[Items listed in a dataset]

☆ ☆ ☆ ☆

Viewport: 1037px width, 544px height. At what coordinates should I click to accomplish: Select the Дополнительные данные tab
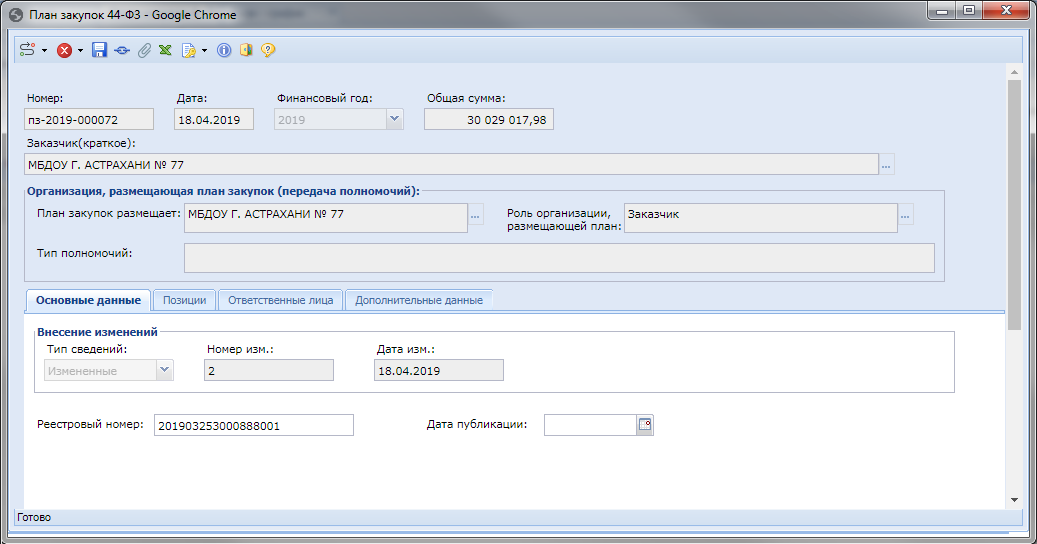[x=418, y=300]
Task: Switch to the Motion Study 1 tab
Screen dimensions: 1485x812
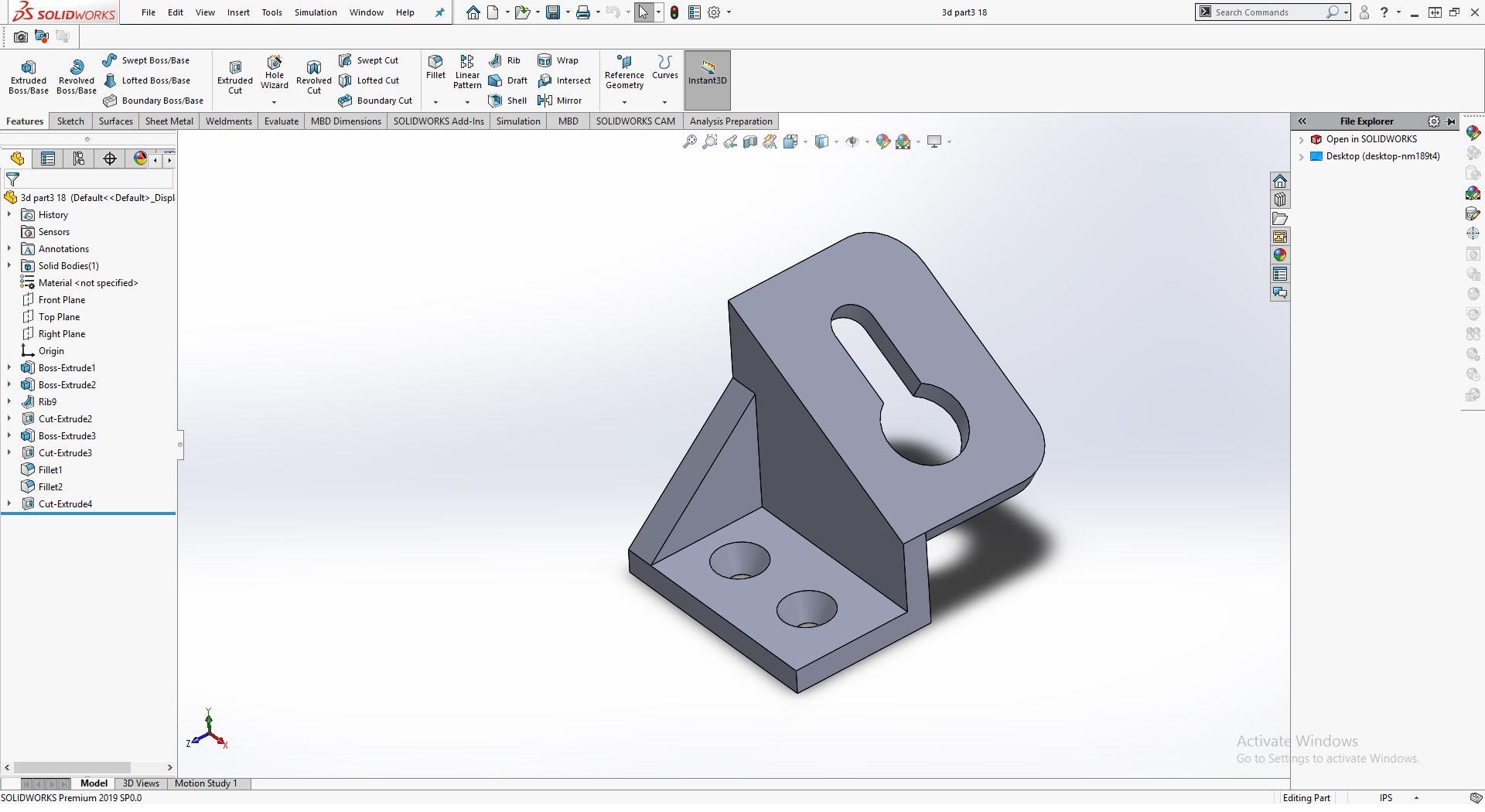Action: pos(206,783)
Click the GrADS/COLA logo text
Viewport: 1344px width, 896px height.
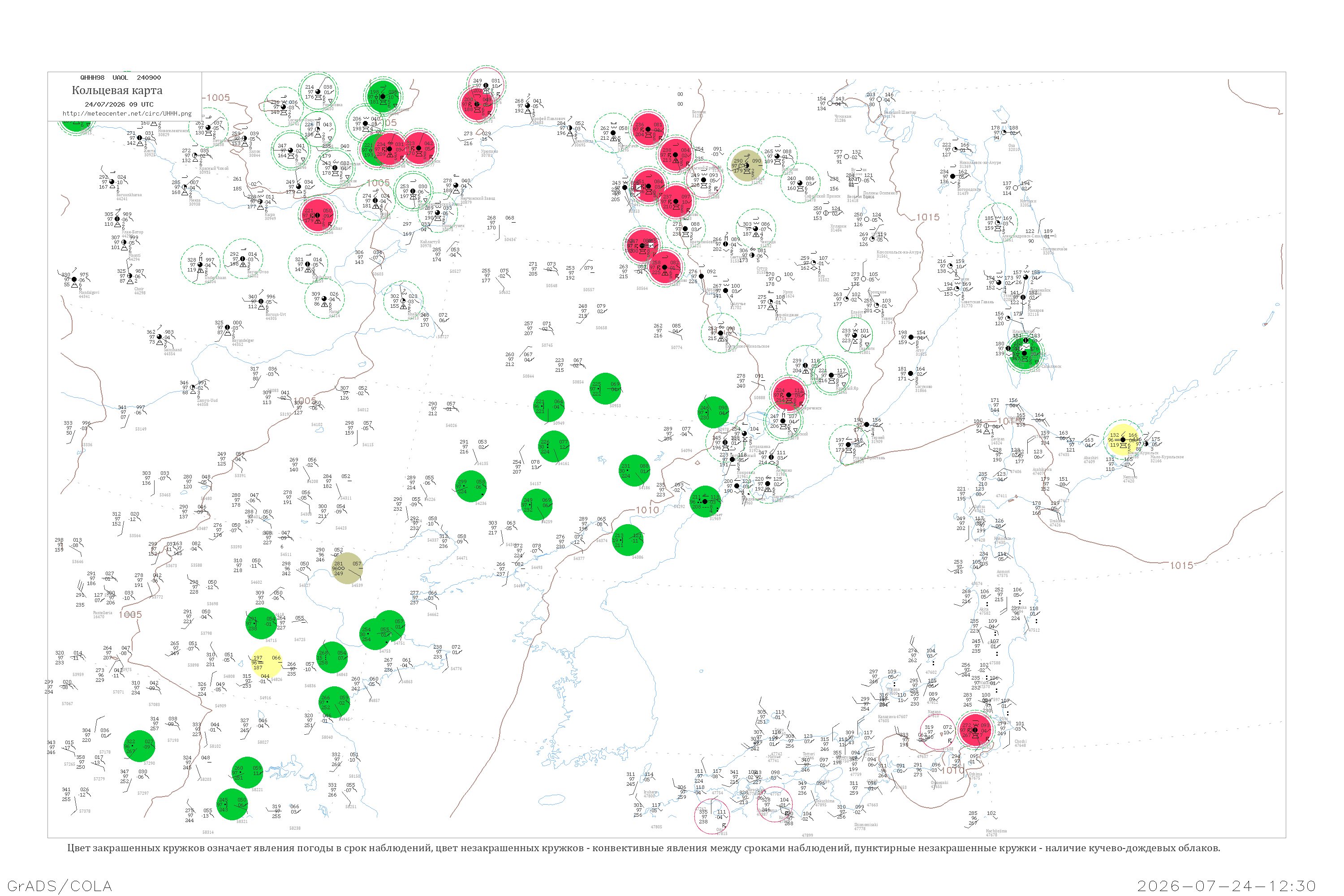60,886
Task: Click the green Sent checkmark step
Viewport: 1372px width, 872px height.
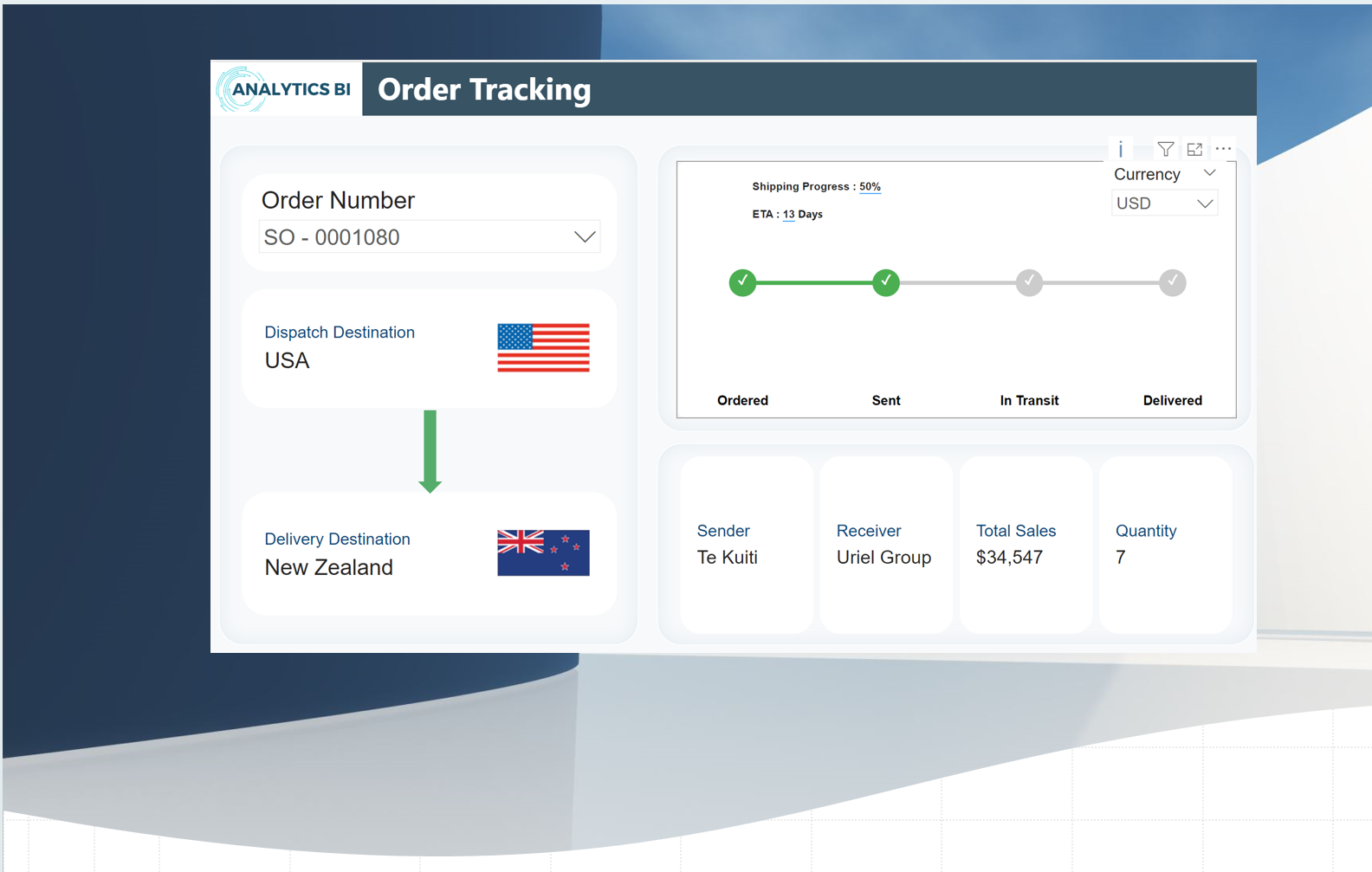Action: [885, 282]
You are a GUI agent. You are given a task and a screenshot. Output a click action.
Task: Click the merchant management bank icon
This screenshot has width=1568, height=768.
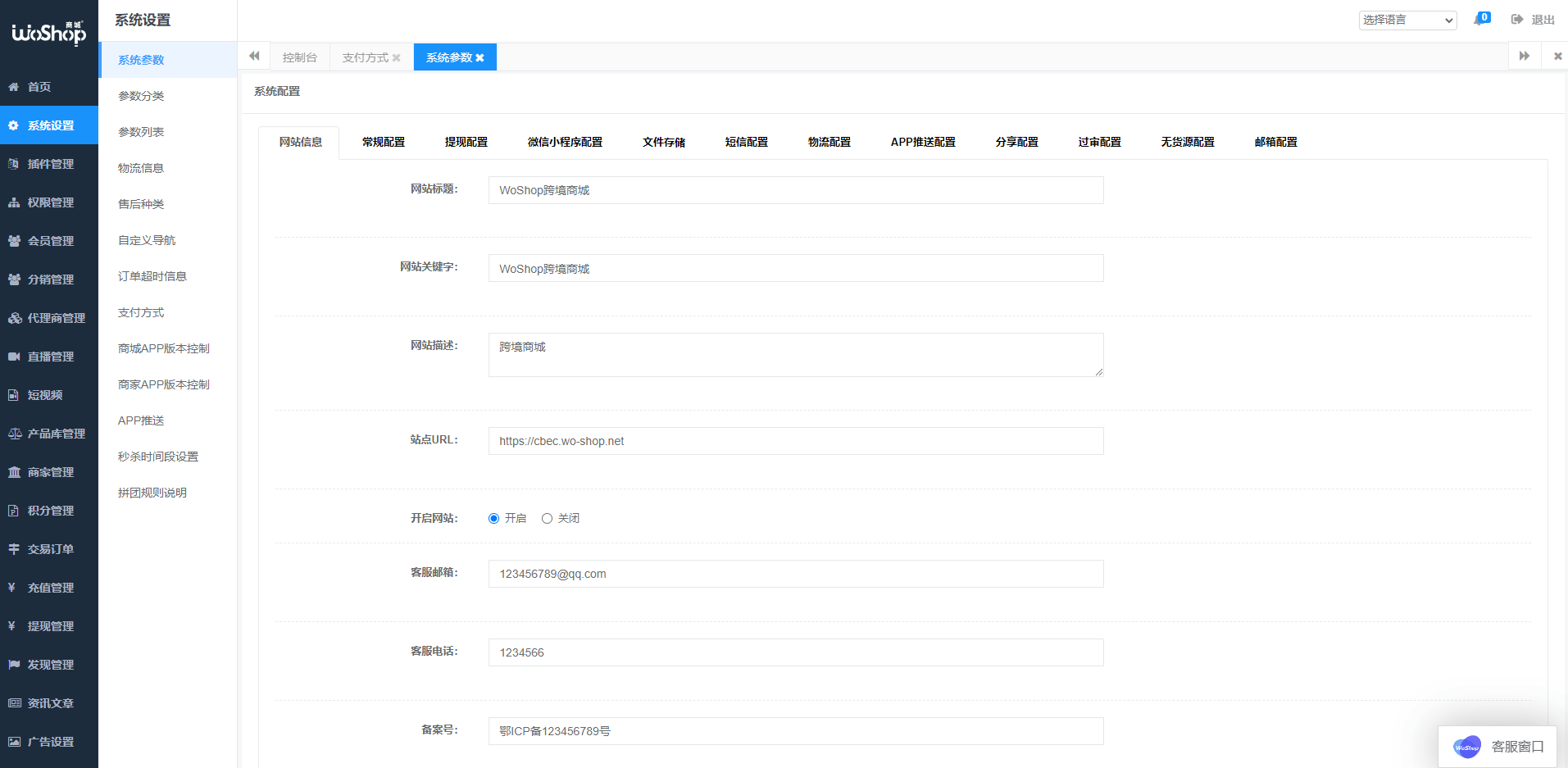(x=14, y=472)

☆ ☆ ☆ ☆

WORK INSTRUCTIONS
Retype the lines from the one containing "Task: Switch to the Motion Study 1 tab" down to the last line of the records, both included, exactly and nothing more. Pictures stay out.

WRITTEN RESPONSE
Task: Switch to the Motion Study 1 tab
Screen dimensions: 1485x812
Action: pos(206,783)
Click the GrADS/COLA logo text
Viewport: 1344px width, 896px height.
60,886
Task: Click the green Sent checkmark step
Viewport: 1372px width, 872px height.
Action: [885, 282]
You are a GUI agent. You are given a task and a screenshot. Output a click action.
Task: Click the merchant management bank icon
This screenshot has width=1568, height=768.
(x=14, y=472)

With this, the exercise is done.